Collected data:
■ ■ ■

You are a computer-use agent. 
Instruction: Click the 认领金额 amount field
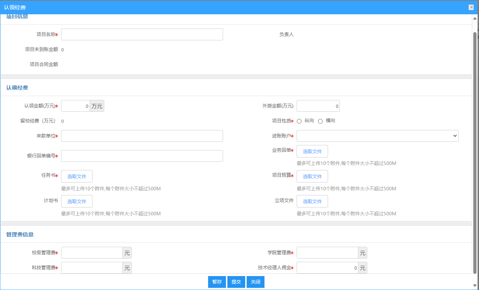(75, 106)
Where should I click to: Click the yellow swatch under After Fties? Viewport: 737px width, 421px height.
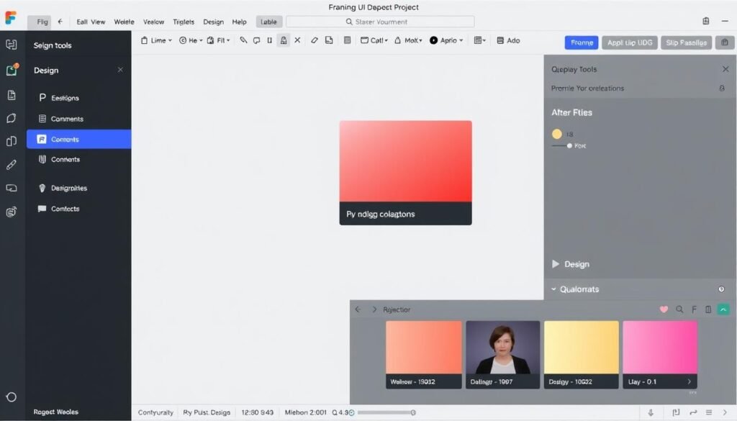click(556, 134)
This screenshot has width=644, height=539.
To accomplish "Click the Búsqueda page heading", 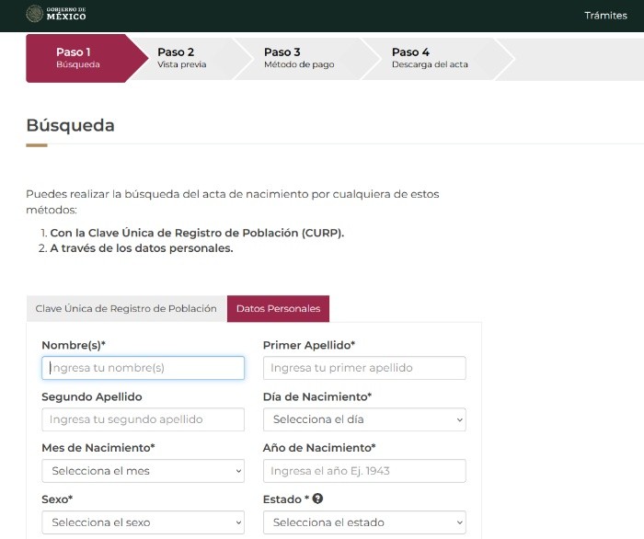I will click(x=71, y=126).
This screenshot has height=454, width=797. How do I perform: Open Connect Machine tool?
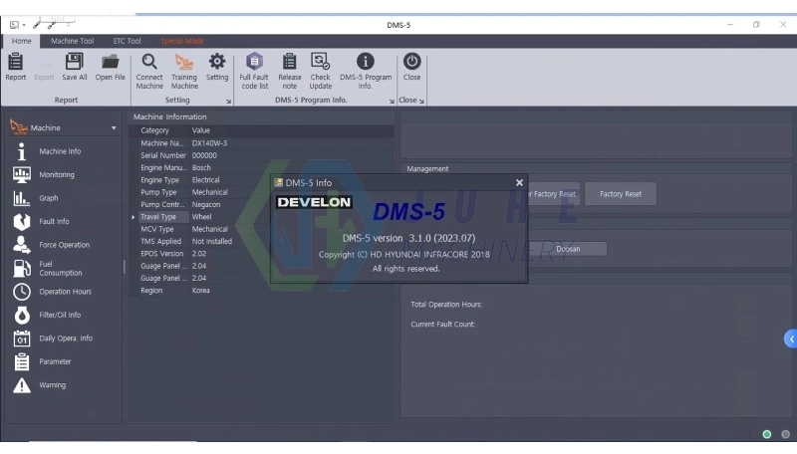(x=149, y=72)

■ ■ ■

What is needed is an exact restatement of the lines from the line with "This screenshot has height=454, width=797." through the final line of the data, pictures excluded.

This screenshot has height=454, width=797. How do I perform: Open Connect Machine tool?
(x=149, y=72)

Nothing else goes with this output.